**Extracted information:**
■ ■ ■

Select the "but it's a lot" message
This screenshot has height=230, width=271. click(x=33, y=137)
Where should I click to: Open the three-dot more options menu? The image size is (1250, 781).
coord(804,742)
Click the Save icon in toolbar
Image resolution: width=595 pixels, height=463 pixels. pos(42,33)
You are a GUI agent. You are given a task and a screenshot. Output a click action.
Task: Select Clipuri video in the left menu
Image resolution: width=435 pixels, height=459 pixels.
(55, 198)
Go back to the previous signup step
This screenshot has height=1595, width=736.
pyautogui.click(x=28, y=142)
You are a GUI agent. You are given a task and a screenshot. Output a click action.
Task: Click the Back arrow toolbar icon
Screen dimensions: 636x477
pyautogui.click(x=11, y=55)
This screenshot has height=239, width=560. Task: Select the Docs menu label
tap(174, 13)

■ ■ ■

Which lines in the data above contain the string "pixels", with case counting? Pull out each of those lines and copy it in full.

**Answer to the task:**
Image resolution: width=595 pixels, height=463 pixels. pos(42,33)
Image resolution: width=435 pixels, height=459 pixels.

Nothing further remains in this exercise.